**GIVEN REQUEST 1:** In the entries below, present as a numbered list the lines between the line holding "Where should I click to: Select" and the end of the entries, inclusive, with blank lines left out. Omit the pictures from your answer.

○ ○ ○

Question

How do you determine if `f(x) = 2 cot x` is an even or odd function?

Answer 1

It is odd.

Explanation:

A visual approach is to consider what the graph looks like. An even function is symmetrical over the y-axis. `y = CotX` is not even.
An odd function has point symmetry about the origin (0,0). If you rotate the graph of `y=CotX` about (0,0), it matches the original graph. So it is an odd function.

The algebraic method is to consider that an even function satisfies the condition `f(x) = f(-x)`. Simply substituting x = 30 deg into your calculator will show that `2Cot(30) = 3.464` while `2Cot(-30) = -3.464` which are not the same.

An odd function must satisfy `f(-x) = -f(x)`, which the value for 30 deg clearly satisfies.

To prove that `2Cot(-x) = -2Cot(x)`, the condition for it to be an odd function, we use the trigonometric identities
`Cot(x) =(Cos(x))/(Sin(x)`
`Cos(-x) = Cos(x)`
`Sin(-x) = - Sin(x)`

Then,

`2Cot(-x) = 2((cos(-x))/sin(-x))`
`2cot(-x) = 2((cos(x))/(-sin(x)))`
`2cot(-x) = -2((cos(x))/sin(x))`
`2cot(-x) = -2cot(x)`
Q.E.D.

○ ○ ○

**GIVEN REQUEST 2:** Retype the passage of the cot x thread above between "How do you determine" and "an odd function.", inclusive, without any changes.

**DATASET ROWS:**
○ ○ ○

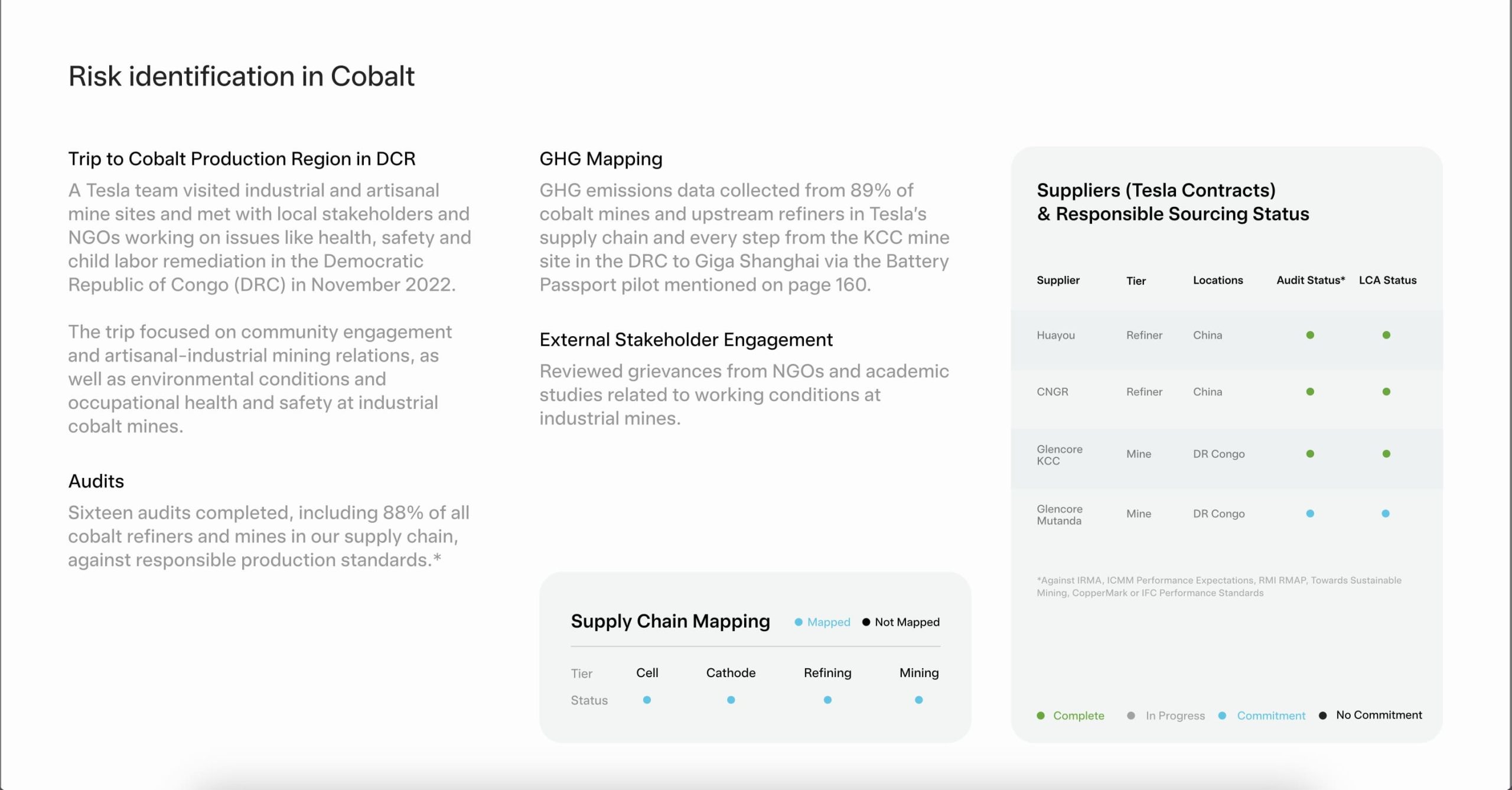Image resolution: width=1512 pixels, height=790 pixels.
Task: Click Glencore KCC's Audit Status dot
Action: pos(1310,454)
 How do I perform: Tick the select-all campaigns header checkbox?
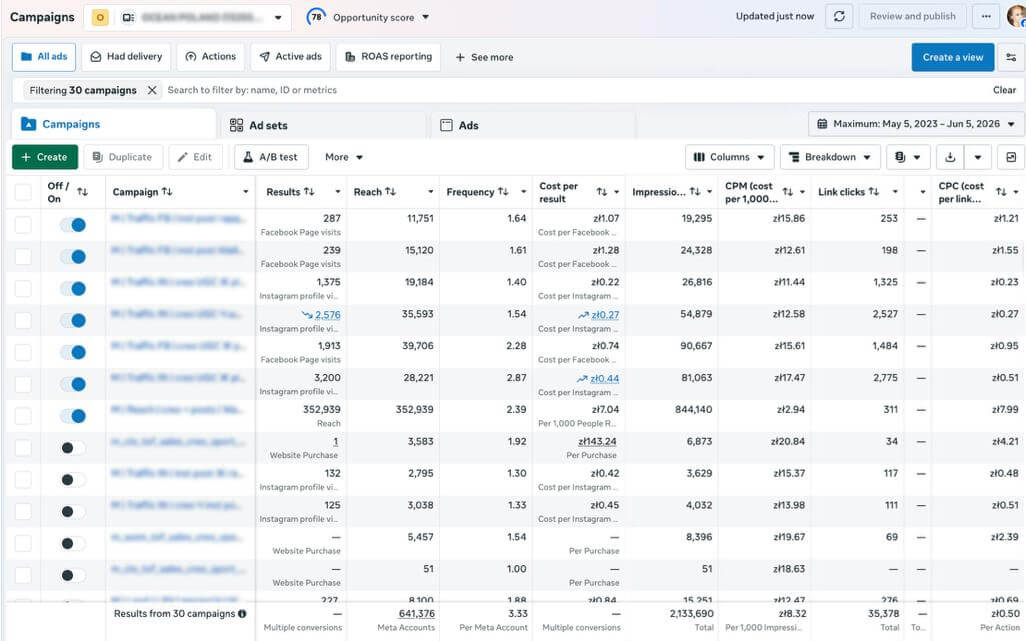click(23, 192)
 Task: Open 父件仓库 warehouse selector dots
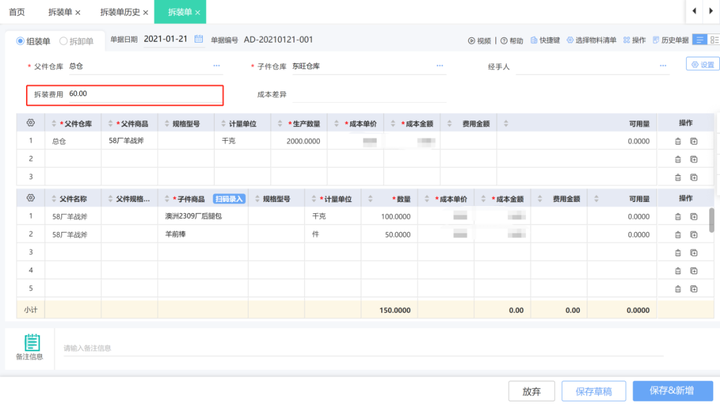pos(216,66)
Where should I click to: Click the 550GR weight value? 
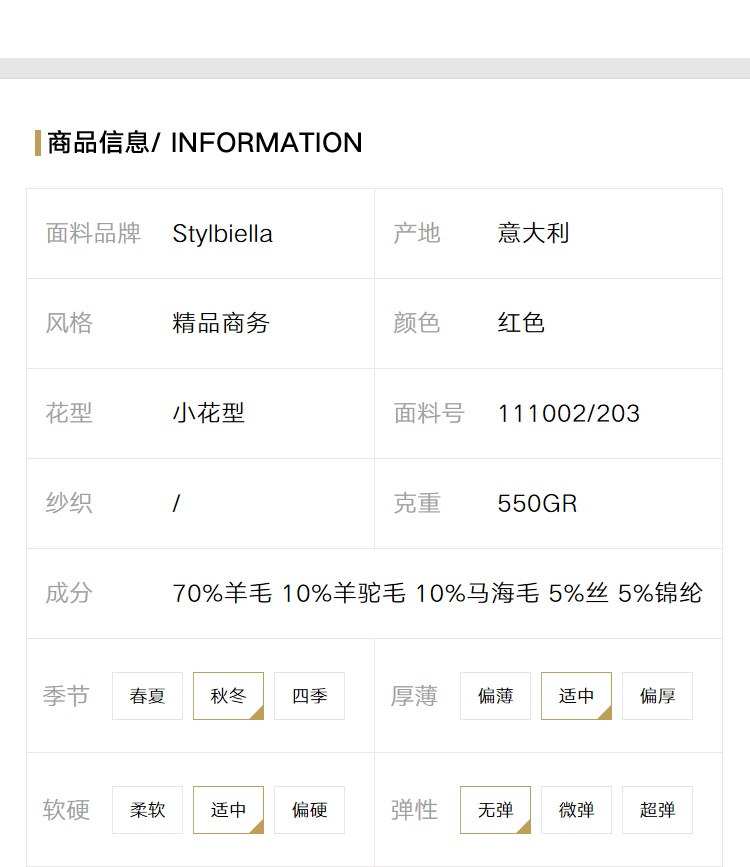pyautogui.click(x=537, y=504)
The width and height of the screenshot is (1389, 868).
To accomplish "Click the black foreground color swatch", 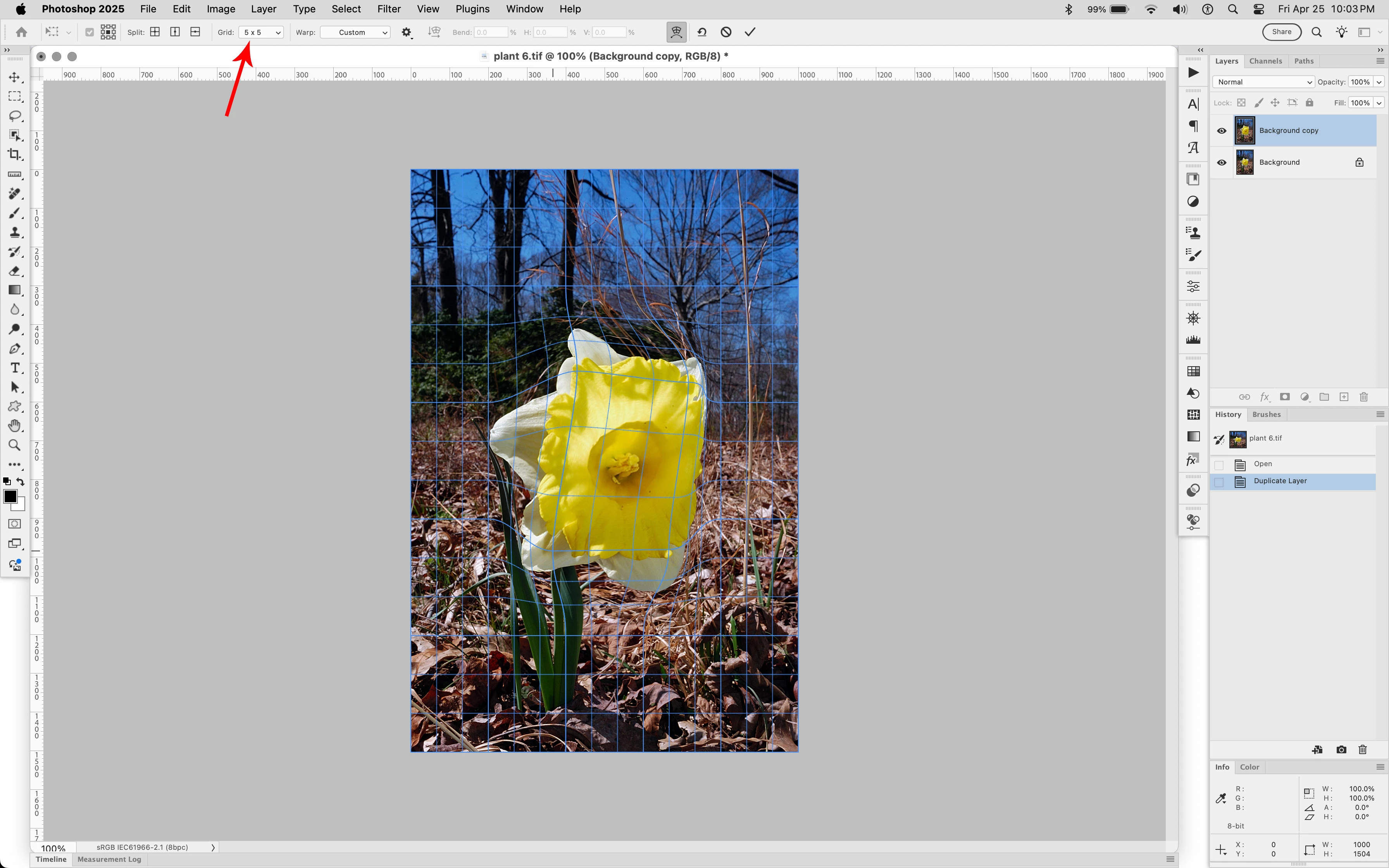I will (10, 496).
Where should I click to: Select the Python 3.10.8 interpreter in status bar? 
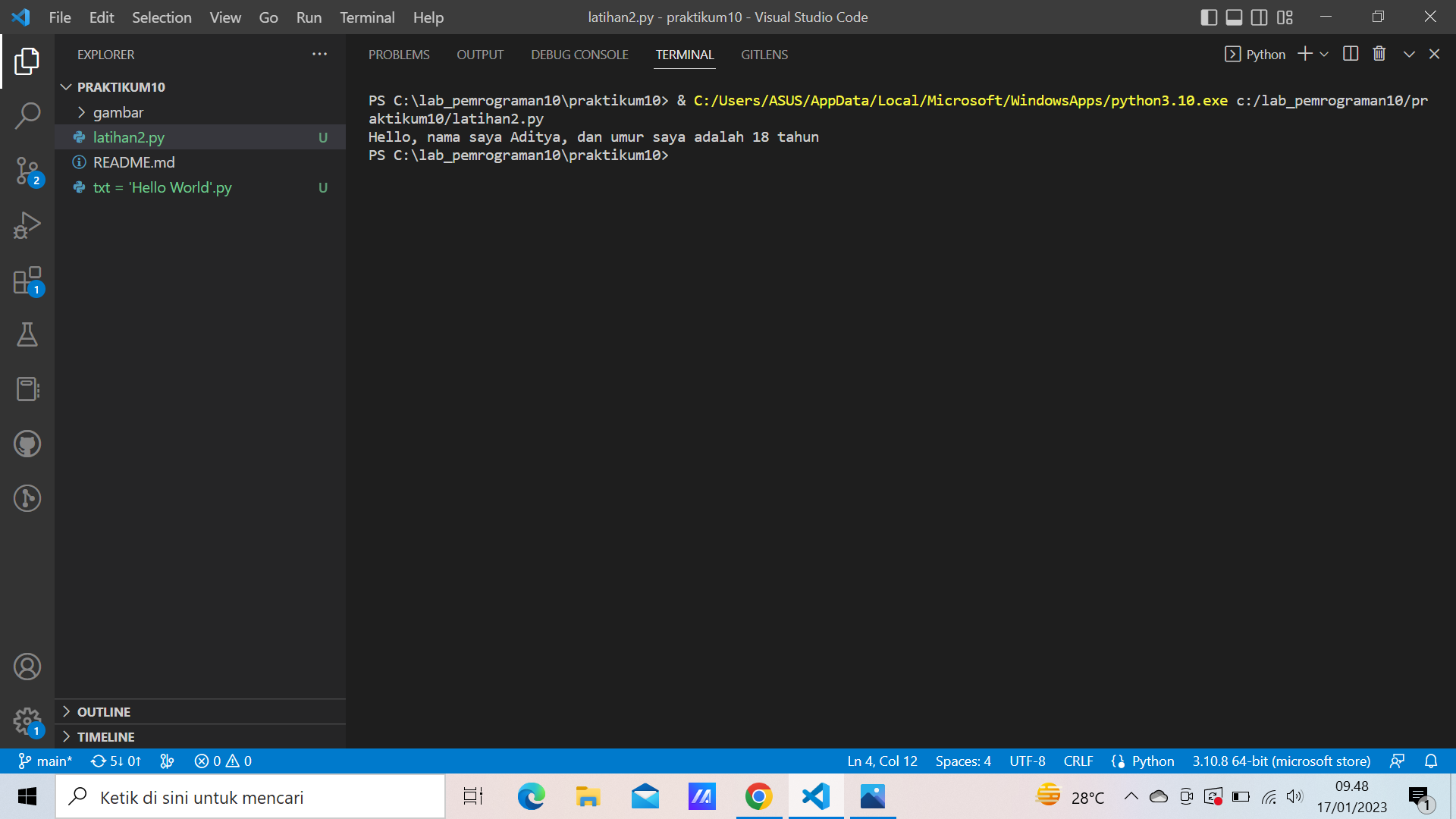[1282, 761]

○ ○ ○

**EXERCISE RESPONSE 1:**
1. Where should I click to: Select the Python 3.10.8 interpreter in status bar? 
2. [1282, 761]

**EXERCISE RESPONSE 2:**
How do you determine if `f(x) = 2 cot x` is an even or odd function?

Answer 1

It is odd.

Explanation:

A visual approach is to consider what the graph looks like. An even function is symmetrical over the y-axis. `y = CotX` is not even.
An odd function has point symmetry about the origin (0,0). If you rotate the graph of `y=CotX` about (0,0), it matches the original graph. So it is an odd function.